## REQUIREMENT 1
Answer these questions from the article on the San Francisco Pride honor for Bradley Manning:
(a) Who nominated Manning to be an honorary Grand Marshal?
(b) Which speaker at Monday night's protest released the Pentagon Papers?
(c) How did Glenn Greenwald describe the press release announcing the rescinded honor?
## REQUIREMENT 2
Decide whether each statement agrees with the article on the San Francisco Pride honor for Bradley Manning. Answer yes or no, and quote the deciding words from the article.
(a) The Board of Directors rescinded the honor on Friday.
(b) Cain accepted the press release's account that a staff person contacted Manning on his own initiative.
(c) Williams and Smith have responded to calls from Cain since the backlash began.

## SUPPLIED PASSAGE
Backlash, Protests Follow 'Hateful' U-Turn of Bradley Manning Gay Pride Honor

'They say court martial!—We say Grand Marshal!' exclaim supporters of anti-war whisteblower

Governing officials of the San Francisco Gay Pride Parade are facing a severe backlash after u-turning on their decision to make embattled military whistleblower Bradley Manning an honorary Grand Marshal at the city's well-attended and much celebrated LGBT event in June.

On Monday night, protesters who accused SF Pride, which organizes the parade, of "turning its back on activism and dissent" gathered outside the group's headquarters in San Francisco to protest the decision. Among the speakers at the protest was Daniel Ellsberg, who famously released the Pentagon Papers to the New York Times during the Vietnam War.

In the crowd, protesters shouted: "They say court martial!--We say Grand Marshal!"

The controversy started last week when Manning was nominated by a group of former Grand Marshals, who form a sort of 'electoral college' for new marshals. But after initially accepting the nomination, the Board of Directors unceremoniously--and critics say "hatefully"--rescinded the honor on Friday following criticism from constituents hostile to Manning's anti-war leanings.

"Our message to SF Pride is that they should make Manning a grand marshal of this year's Pride march and celebration because of his brave act of whistleblowing against the military industrial complex," said Michael Petrelis, one of the organizers of Monday night's protest. "We are fed up with marriage and military concerns sucking the oxygen out of what used to be a queer movement and Pride march and celebration about social justice for queers."

Guardian columnist Glenn Greenwald weighed in on the issue over the weekend, calling the press release put out by SF Pride's board president Lisa L. Williams announcing the rescinded honor "a cowardly, imperious statement" that had to "be read to be believed."

And Joe Eskenazi, writing at the Advocate, says the Manning controversy "epitomizes Pride's awkward paradox" in recent years. SF Pride's decision, he writes, reeked of a half-assed attempt to be controversial countered too late by an obsequious kowtow to the festival's corporate backers," he writes. "But instead of canceling each other out, these moves formed an interference wave and backfired even bigger."

Following an in-depth interview with Joey Cain, a former Grand Marshall of the parade who actually nominated Manning in the first place, FireDogLake's Kevin Gosztola describes the back and forth between Board members of the parade and those supporting Manning's nomination and appointment. Gostzola reports:

The announcement set off a firestorm that was generated by activists from gay service member organizations outside of San Francisco. SF Pride capitulated to this and wrote a press release that, as Cain put it, read "like it was written by the US military prosecutor's office." It did not simply say Pride made a mistake but trashed Manning in a "hateful way."

The press release claimed, "A staff person at SF Pride, acting under his own initiative, prematurely contacted Bradley Manning based on internal conversations within the SF Pride organization." Cain said this is a lie. Smith is the "rogue staff person" and there is no way he is solely responsible. Pride would not have "sent out this list of who the Grand Marshals were," on Wednesday, "without that having been approved by the Board."

Since backlash against the rejection of Manning began to grow, Williams, Smith and other Board members have refused to make public comments or respond to calls from Cain.

## EXTRACTED DATA
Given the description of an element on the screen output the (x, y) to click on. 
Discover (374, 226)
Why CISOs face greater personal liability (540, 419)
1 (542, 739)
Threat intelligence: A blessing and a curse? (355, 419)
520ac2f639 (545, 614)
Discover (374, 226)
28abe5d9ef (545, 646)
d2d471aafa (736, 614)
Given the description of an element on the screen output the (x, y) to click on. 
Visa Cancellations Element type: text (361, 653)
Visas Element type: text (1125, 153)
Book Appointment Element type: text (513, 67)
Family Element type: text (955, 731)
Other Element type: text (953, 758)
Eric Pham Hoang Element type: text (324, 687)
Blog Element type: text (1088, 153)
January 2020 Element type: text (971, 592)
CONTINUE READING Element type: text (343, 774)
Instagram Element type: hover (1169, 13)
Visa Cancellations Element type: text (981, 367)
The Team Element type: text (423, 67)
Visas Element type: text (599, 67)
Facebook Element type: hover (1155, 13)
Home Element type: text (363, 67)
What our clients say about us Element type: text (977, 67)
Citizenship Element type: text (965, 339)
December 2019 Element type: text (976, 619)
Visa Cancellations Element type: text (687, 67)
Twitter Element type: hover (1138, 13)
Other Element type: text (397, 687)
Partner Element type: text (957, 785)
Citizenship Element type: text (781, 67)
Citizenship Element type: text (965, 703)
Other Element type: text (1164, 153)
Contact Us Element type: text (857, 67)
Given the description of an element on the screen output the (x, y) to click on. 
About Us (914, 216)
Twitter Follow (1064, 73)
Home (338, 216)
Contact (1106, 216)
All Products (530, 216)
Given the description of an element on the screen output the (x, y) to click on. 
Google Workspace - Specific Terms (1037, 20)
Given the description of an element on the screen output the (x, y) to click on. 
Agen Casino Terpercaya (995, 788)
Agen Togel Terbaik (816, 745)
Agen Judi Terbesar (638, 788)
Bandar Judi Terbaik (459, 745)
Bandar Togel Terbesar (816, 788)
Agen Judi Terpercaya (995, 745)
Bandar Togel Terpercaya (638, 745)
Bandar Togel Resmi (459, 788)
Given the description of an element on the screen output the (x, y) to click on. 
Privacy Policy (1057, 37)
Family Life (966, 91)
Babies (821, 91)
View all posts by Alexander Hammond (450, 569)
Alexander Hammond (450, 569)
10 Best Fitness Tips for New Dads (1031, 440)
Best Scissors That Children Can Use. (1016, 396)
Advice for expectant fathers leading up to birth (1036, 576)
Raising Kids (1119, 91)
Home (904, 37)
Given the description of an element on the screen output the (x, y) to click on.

## RESULT 1
(a) A group of former Grand Marshals.
(b) Daniel Ellsberg.
(c) As "a cowardly, imperious statement."

## RESULT 2
(a) Yes: "rescinded the honor on Friday"
(b) No: "Cain said this is a lie."
(c) No: "have refused to make public comments or respond to calls from Cain"